Detection logic: If it’s easy to define in advance what constitutes row- or column-level violations, a system focused on deterministic checks (where the developer manually writes those out) is probably best. If you know an anomaly when you see it (but can’t describe it in advance via deterministic rules), then a system focused on probabilistic detection is likely better. The same is true if the number of key tables requiring checks is so great that manually writing out the logic is infeasible.
Integrations: Your system should integrate with the core systems you already have, including databases, alerting (e.g., PagerDuty), and — if you have one — a data catalog (e.g., SelectStar).
Cost: If you have a small eng team but budget is no barrier, skew towards a third-party solution. If you have a small budget but a large engineering team — and highly unique needs — skew towards a first-party solution built in-house.
Data types: Anomaly detection looks different depending on if the data is structured, semi-structured, or unstructured, so it’s important to know what you’re working with.

When it comes to detecting anomalies in unstructured data (e.g., text, images, video, audio), it’s difficult to calculate meaningful column-level descriptive statistics. Unstructured data is high dimensional — for instance, a small 100x100 pixel image may have 30,000 values (10,000 pixels x three colors). Rather than checking for shifts in image types across 10,000 columns in a database, you can instead translate images into a small number of dimensions and apply column-level checks to those. This dimensionality-reduction process is called embedding the data, and it can be applied to any unstructured data format.

Here’s an example we’ve encountered at Opendoor: we receive 100,000 images on Day 1, and 20% are labeled “is_kitchen_image=True” . The next day, we receive 100,000 images and 50% are labeled “is_kitchen_image= False”. That’s possibly correct — but the size of the distributional shift should definitely lead to an anomaly alert!

If your team is focused on unstructured data, consider anomaly detection that has built-in embeddings support.

Automated data catalogs

Automating your data catalog makes data more accessible to developers, analysts, and non-technical teammates, which leads to better, data-driven decision-making. As you build out your data catalog, here are a few key questions to ask:

Table documentation

What does each row represent?
What does each column represent?
Table ownership — when there is a problem with the table, who in the organization do I call?

Table lineage (code relationships)

What tables are upstream? How are they queried or transformed?
What tables, dashboards, or reports are downstream?

Real-world use

How popular is this table?
How is this table and/or column commonly used in queries?
Who in my organization uses this table?

At Opendoor, we’ve found that table documentation is challenging to automate, and the key to success has been a clear delineation of responsibility amongst our engineering and analytics teams for filling out these definitions in a well-defined place. On the other hand, we’ve found that automatically detecting table lineage and real-world use (via parsing of SQL code, both code checked into Github and more “ad hoc” SQL powering dashboards) has given us high coverage and accuracy for these pieces of metadata, without the need for manual metadata annotations.

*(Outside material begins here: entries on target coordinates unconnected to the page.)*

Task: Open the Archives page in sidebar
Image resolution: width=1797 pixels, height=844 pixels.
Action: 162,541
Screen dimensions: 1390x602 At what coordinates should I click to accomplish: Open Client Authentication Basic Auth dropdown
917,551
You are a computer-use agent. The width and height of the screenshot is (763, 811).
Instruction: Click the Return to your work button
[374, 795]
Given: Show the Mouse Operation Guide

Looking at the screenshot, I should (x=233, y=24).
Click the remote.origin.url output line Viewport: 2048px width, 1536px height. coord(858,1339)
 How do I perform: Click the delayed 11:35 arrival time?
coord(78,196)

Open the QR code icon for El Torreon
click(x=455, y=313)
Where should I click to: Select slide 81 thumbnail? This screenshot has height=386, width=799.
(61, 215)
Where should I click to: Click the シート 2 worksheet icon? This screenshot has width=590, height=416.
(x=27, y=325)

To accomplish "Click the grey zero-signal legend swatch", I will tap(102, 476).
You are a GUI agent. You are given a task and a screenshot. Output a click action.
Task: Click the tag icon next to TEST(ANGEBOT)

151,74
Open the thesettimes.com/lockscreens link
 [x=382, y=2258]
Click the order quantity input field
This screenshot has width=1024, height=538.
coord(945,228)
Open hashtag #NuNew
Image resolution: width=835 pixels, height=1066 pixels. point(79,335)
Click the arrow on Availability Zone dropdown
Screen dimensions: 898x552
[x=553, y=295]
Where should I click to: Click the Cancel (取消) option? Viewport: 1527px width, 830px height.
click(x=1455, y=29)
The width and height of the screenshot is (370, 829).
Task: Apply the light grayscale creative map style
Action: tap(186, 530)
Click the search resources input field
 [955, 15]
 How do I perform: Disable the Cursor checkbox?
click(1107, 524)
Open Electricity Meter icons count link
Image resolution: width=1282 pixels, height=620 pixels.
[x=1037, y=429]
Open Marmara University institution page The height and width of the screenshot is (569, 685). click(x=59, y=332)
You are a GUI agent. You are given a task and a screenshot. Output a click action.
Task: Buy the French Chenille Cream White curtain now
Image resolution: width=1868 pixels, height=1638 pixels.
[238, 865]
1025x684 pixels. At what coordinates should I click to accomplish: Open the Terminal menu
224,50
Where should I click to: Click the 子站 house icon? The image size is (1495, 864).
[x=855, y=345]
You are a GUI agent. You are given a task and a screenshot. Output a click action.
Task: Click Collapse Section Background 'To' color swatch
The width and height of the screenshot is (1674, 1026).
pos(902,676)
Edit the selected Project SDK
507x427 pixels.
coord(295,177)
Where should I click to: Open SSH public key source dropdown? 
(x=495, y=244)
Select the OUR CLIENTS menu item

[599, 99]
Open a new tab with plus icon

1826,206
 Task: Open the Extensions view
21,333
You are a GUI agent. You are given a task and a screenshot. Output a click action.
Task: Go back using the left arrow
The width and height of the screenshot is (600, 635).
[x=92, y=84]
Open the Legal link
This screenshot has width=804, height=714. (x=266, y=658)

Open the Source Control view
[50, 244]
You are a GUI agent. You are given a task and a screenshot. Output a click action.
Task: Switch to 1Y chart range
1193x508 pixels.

The result is that people know where to find data, what data to use (and not use) and they better understand what they are using.

An ML-specific strategy

ML data is different when it comes to data observability for two reasons. First, ML code paths are often ripe for subtle bugs. ML systems often have two code paths that do similar but slightly different things: model training, focused on parallel computation and tolerating high latency, and model serving, focused on low latency computation and often done sequentially. These dual code paths present opportunities for bugs to reach serving, especially if testing is focused just on the training path. This challenge can be addressed with two strategies:

Assess serving inferences using a “golden set” (or “testing in prod”). Start by assembling a set of inputs where the correct output is known in advance, or at least known within reasonably tight bounds (e.g., a set of home prices where Opendoor has high confidence in the sales prices). Next, query your production system for these inputs and compare the product system outputs with the “ground truth.”
Apply distribution checks to serving inputs. Let’s say Opendoor trains our model using data where the distribution of home square footage is 1,000 square feet in the 25th percentile, 2,000 square feet in the 50th percentile, and 3,000 square feet in the 75th percentile. We would establish bounds based on this distribution — for instance, the 25th percentile should be 1,000 square feet +/- 10% — and collect calls to the serving system and run the checks for each batch.

The other way that ML data differs in terms of data observability is that “correct” output is not always obvious. Oftentimes, users won’t know what is a bug, or they may not be incentivized to report it. To address this, analytics and ML teams can solicit user feedback, aggregate it and analyze the trends for external users and internal users/domain experts.

Whether focusing on ML data or your entire repository, data observability can make your life easier. It helps analytics and ML teams gain insight into system performance and health, improve end-to-end visibility and monitoring across disconnected tools and quickly identify issues no matter where they come from. As digital businesses continue to evolve, grow and transform, establishing this healthy foundation will make all the difference.